* **Exercice a**
Dans les entrées, recopiez toutes les lignes depuis celle qui contient « Tap the 15S latitude tick label » jusqu'à celle qui contient « [x=33, y=355] », ces deux lignes comprises, et seulement celles-là. Multipliez par 1,5 chaque coordonnée donnée en réponse, puis arrondissez-la à l'entier, les demis vers le haut.

# C'est quoi configd (accepter les connexions entrantes)?



## Mac*Gyver (16 Octobre 2009)

Salut,

je vous resume mon probleme:

1. connerie ou pas de ma part, j'ai installé HotSpotShield (pourtant recommandé par des sites de confiance il me semble) pour pouvoir visualiser JustinTV de l'etranger sans que ma connection qu streaming ne coupait regulierement (limitation geographique).

2. j'ai decidé de virer ce HotSpotShield car il m'a pas convaincu.

3. depuis je peux plus me connecter depuis ma chambre d'hotel a internet, sauf si j'accepte un pop up qui me demande si je dois accepter les connections entrantes a "configd".

Je sais pas ce que c'est (mais j'ai du accepter pour pouvoir enfin avoir acces au net et verifier) mais dans tous les cas c'est pas normal cette demande de connection entrantes a chaque demarrage de session.

Pouvez vous m'aider??? :rose:


----------



## schwebb (16 Octobre 2009)

Hello,

configd, c'est un démon système qui contrôle l'accès au réseau.

Il faudrait l'autoriser dans le pare-feu, mais comme c'est un démon système je ne sais pas comment on fait. 

Attends d'autres avis que le mien, mais je pense qu'il faudrait déjà essayer de déposer sur le bureau le fichier suivant:
DisqueDur/Bibliothèque/Preferences/com.apple.alf.plist
Voir ce que ça donne. Si c'est bon, tu pourras le jeter.

À tout hasard, si tu as Little Snitch, vérifie que configd fait bien partie des processus autorisés (normalement oui, par défaut Little Snitch autorise les connexions système).


----------



## Mac*Gyver (16 Octobre 2009)

ok, deja ca me rassure que ce soit un service d'OS X .

Mon mac me demande a chaque fois donc je vais tenter de voir comment autoriser "tout le temps".

Sinon j'ai Little Snitch mais lui ne pose pas de probleme.

merci a toi, j'attends d'autres avis avant de faire des modif plus loin


----------

* **Exercice b**
Quels logiciels, services et systèmes le fil sur configd nomme-t-il ?

* **Données**
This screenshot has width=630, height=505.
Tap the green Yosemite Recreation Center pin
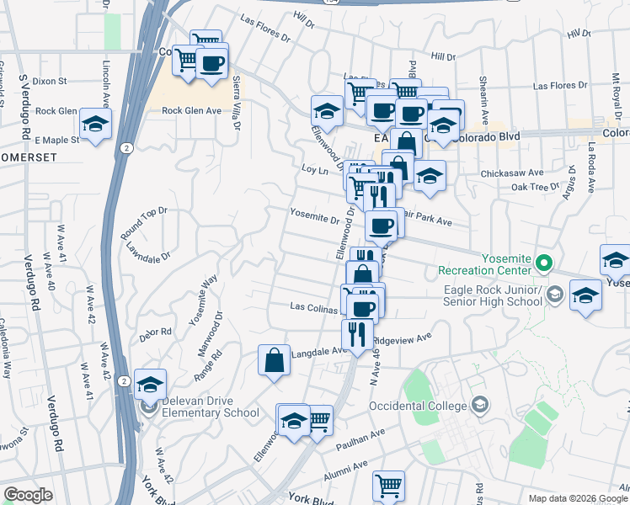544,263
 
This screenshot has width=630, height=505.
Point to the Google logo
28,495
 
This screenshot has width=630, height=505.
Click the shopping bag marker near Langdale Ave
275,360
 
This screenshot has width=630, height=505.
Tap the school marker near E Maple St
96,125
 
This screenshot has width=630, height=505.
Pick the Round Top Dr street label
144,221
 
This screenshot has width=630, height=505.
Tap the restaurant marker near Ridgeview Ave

...

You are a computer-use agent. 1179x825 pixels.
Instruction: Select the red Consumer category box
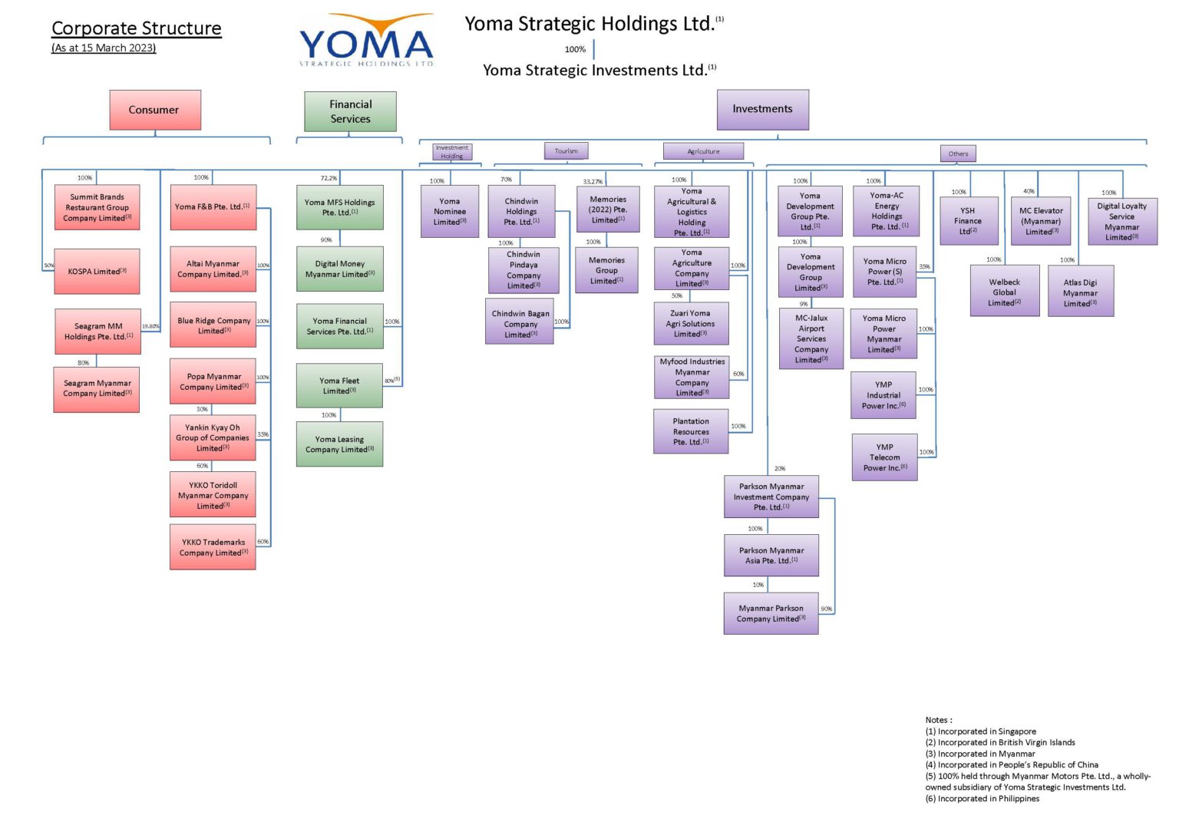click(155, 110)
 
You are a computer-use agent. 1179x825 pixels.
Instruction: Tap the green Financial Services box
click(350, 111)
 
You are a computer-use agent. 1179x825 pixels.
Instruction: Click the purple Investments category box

==

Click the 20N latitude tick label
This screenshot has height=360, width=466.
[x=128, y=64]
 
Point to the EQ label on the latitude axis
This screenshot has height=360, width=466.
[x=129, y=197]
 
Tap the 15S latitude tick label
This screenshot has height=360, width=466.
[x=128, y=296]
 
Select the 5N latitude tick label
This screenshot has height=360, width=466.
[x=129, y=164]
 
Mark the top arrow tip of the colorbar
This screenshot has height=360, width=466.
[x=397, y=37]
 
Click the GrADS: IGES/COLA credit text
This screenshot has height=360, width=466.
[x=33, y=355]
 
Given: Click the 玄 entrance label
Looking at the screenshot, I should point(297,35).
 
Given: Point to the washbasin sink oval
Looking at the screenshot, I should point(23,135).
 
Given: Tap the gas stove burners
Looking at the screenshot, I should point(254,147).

* **Réponse a**
Tap the 15S latitude tick label
This screenshot has height=360, width=466.
[x=192, y=444]
 
Select the 5N latitude tick label
This screenshot has height=360, width=466.
[x=194, y=246]
 
Mark the top arrow tip of the colorbar
This screenshot has height=360, width=466.
[x=596, y=56]
 
Click the GrADS: IGES/COLA credit text
This screenshot has height=360, width=466.
[x=50, y=533]

* **Réponse b**
HotSpotShield, JustinTV, configd, Little Snitch, OS X